======== DATA EXCERPTS ========

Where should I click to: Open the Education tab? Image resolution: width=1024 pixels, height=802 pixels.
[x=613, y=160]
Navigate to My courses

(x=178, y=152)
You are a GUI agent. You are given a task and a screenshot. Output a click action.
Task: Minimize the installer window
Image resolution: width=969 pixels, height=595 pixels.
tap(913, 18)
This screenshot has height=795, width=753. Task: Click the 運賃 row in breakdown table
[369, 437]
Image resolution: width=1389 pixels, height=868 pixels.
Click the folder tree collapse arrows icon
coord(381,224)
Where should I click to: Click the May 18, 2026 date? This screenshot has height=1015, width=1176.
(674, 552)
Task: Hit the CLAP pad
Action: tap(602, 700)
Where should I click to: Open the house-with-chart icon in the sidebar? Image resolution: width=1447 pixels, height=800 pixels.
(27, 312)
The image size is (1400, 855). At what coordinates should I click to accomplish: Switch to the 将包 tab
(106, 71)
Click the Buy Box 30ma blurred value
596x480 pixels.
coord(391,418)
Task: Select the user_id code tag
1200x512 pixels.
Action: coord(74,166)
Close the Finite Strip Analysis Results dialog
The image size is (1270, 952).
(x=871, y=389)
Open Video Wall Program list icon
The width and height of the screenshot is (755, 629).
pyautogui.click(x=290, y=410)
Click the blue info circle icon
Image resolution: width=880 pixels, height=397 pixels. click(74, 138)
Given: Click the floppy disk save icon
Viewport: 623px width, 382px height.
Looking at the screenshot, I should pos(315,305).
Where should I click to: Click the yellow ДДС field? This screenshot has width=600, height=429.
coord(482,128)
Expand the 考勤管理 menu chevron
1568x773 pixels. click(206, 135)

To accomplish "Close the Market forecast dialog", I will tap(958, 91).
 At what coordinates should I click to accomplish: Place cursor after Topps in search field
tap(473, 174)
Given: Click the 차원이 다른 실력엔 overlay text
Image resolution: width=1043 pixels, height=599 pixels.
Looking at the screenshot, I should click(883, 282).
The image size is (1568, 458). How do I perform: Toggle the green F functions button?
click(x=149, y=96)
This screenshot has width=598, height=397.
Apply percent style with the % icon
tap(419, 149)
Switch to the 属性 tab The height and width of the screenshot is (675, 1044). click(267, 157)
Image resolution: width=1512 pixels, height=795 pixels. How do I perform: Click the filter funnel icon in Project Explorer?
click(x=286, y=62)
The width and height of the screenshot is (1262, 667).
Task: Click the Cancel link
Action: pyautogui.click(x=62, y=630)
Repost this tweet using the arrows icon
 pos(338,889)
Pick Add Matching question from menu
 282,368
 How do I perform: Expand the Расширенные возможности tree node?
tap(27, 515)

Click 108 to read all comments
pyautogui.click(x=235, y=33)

========

YOUR ASSIGNMENT -> Each line above that holds the string "Close" should be copied and shown.

EXPECTED ANSWER ->
Close the Finite Strip Analysis Results dialog
To accomplish "Close the Market forecast dialog", I will tap(958, 91).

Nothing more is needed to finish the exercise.